Control Paladin saw Takuocan hitting #23 legend by incorporating the Beardo OTK finish and including Mindbreaker as a tech card against Priest. Uther of the Ebon Blade has potential to be a very powerful win condition with further support, since its hero power completely circumvents card and board advantage. However, lack of strong card draw makes this win condition difficult to reach.
- Paladin Class Radar
- Corpsetaker Murloc Paladin
- Curator Murloc Paladin
- Surrender’s Curator Murloc Paladin
- StanCifka Handbuff Paladin
- Kibler’s Handbuff Paladin
- Takuchan’s Control Paladin
- Gcttirth’s Aggro Paladin
The lone Hunter in HCT wielded by OmegaZero went 1-5, indicative of Hunter’s weakness as a class. Even in a format where Tempo Rogue, one of its worst matchups, could be banned out, Hunter still struggled to deal with the larger amount of options that other classes can put out. As all other classes have received better early game and greater AoE throughout the expansions, Hunter’s once threatening aggression is much more easily thwarted, forcing it to play on the back foot. With Unleash the Hounds being much worse against a meta where the board flood decks decline in play (other than Zoo) only Deadly Shot, Golakka Crawler and Eaglehorn Bow really have the power to swing the early game back towards Hunter, and all of these cards can be played around to various degrees of success. It’s another SAD expansion for the class, perhaps worsened by its deceptive success during the early days of the post-balance patch meta. Rexxar was the bearer of FAKE NEWS.

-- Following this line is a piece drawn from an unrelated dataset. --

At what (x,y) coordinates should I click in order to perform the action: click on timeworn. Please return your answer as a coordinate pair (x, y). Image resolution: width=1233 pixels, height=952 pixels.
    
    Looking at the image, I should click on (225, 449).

There’s no change for Warrior for another week, with Pirate Warrior remaining the only real viable deck on ladder. It still matches up well against Razakus Priest and Jade Druid, but not well enough to get a serious edge by playing the deck, and not enough to justify it over the more consistent Tempo Rogue. Three players brought Warrior to the Summer Championships: 2 N’Zoth and 1 Taunt. It actually didn’t look that bad in the format, where it’s possible to ban the terrorizing Jade Druid, but the class’ win rate was still sub 50%.

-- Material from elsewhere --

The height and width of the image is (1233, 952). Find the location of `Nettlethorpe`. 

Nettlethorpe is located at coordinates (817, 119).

This week’s Meta Breaker section is dedicated to decks that are currently flying under the radar but are performing quite well based on their relatively low sample size. If you’re a bit worn out and bored of the current meta, here are two suggestions to spice up your Hearthstone experience and make some meta slaves suffer, especially those that play Raza and Jades.

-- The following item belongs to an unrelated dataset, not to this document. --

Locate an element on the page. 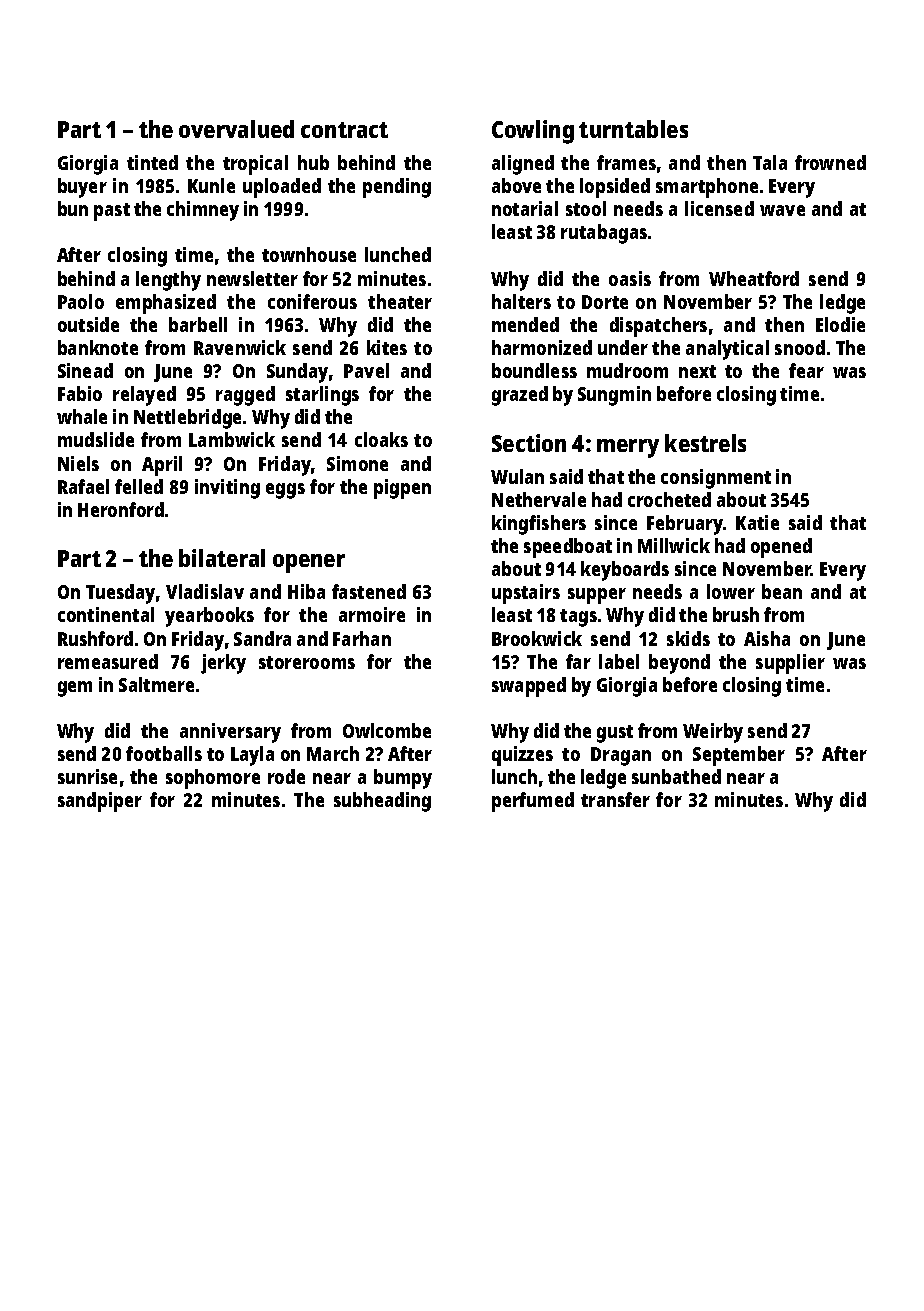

Tempo Rogue cannot be stopped and current meta trends favor it to continue doing well going forward, so if you want to be the meta slave and dodge incoming memes, that’s your best choice. The deck is surprisingly hard to cheese even with the availability of Golakka Crawler and has proven to be the most resilient to meta shifts, though Jade Druid is catching up.